A mesure que les jours passent entre les murs de Santa Marta et que Giulia espère celui qui lui offrira la liberté, elle reçoit le plus surprenant des cadeaux : quitter l'ennuyeux atelier de couture pour intégrer le seul et unique atelier féminin de peinture du pays. Soeur Humilità, la maîtresse de l'atelier, la recrute en découvrant l'un de ses dessins dans un coffre. Elle propose à Giulia de perfectionner sa technique de dessin, et de l'initier à toutes les arcanes de l'art pictural. En attendant de s'enfuir, c'est alors un monde merveilleux, et censément inaccessible à une femme dans cette Renaissance florissante mais misogyne, qui s'ouvre à notre héroïne éblouie. 

Pour devenir une artiste, il ne suffit pas de dessiner et de peindre. Avant de se servir de la couleur, il faut comprendre d'où elle vient et comment elle est fabriquée. Avant de travailler sur un panneau de bois ou sur un mur de plâtre, on doit savoir comment préparer le bois et comment on applique le plâtre. Avant de diriger un atelier, on doit connaître chaque aspect de son organisation, jusqu'au balayage des planchers. On doit pouvoir le faire soi-même avant de le faire faire par des apprenties comme nous, sinon on ne sera jamais véritablement maîtresse de notre art.

Malgré une couverture des plus cucul qui semble annoncer une mauvaise romance pour ado, il faut reconnaître que Bleu passion est plutôt un bon roman ! Giulia campe une jeune femme déterminée et talentueuse dans un siècle qui ne laisse aucune latitude à la femme, surtout si elle est pauvre, orpheline et illégitime.
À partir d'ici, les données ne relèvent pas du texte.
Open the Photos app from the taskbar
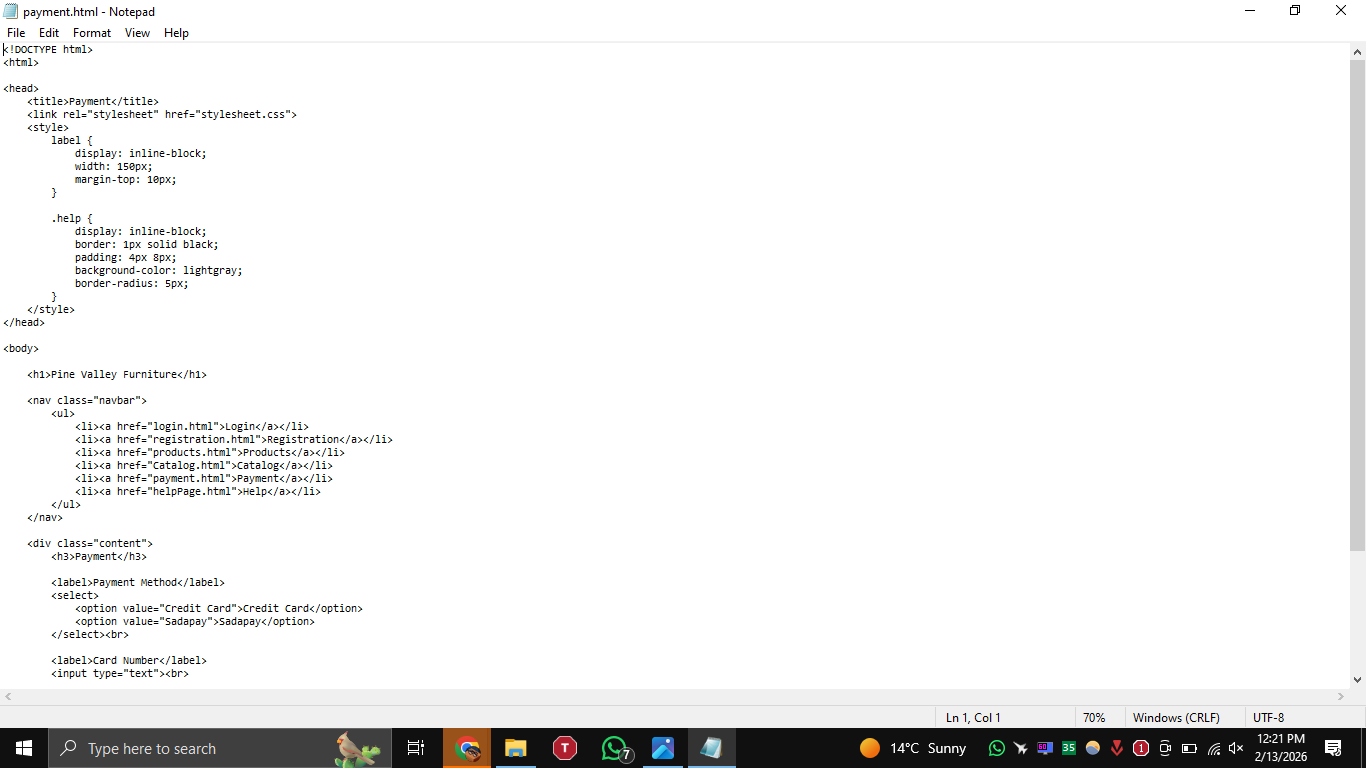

Quels que soient son intérêt pour l'astrologie ou sa passion le dessin, il ne saurait être question de les exploiter : les femmes sont bien trop notoirement inconstantes et frivoles pour être savantes ou artistes, sans parler de l'indécence de fréquenter librement des hommes - a fortiori s'ils faut les dessiner à demi-nus ! Il n'y a donc que peu de destins à la portée d'une femme : le mariage, la domesticité ou la vie religieuse.

Giulia, pourtant, ne veut se satisfaire d'une vie de recluse et souhaite ardemment réaliser son plus cher désir... Mais quel est-il exactement ? S'agit-il véritablement de se marier comme elle l'a toujours pensé ? Au-delà d'un certain regard sur l'existence de la femme durant la Renaissance, Bleu passion est aussi le récit du passage à l'âge adulte : il s'agit pour Giulia de savoir enfin ce qui compte et quelle direction elle souhaite donner à sa vie, dans les limites qui lui sont imparties. Il lui faut, en somme, apprendre à se connaître et à user de son libre-arbitre. 

Par ailleurs, il ne saurait être question de la Renaissance sans parler d'art et c'est en effet le feu qui sous-tend tout le roman. Sous l'égide de la maestra Humilità et de son bleu passion très convoité, Giulia brosse pour nous l'épopée fabuleuse de la création des plus belles icônes du siècle. Malgré certaines faiblesses, que je retrouve d'ailleurs souvent dans la littérature ado (notamment une intrigue parfois un peu téléphonée), Bleu passion est donc un roman intéressant à bien des égards et qui se lit sans bouder son plaisir. 

Bleu passion de Victoria Strauss, Albin michel, 2014, 380p.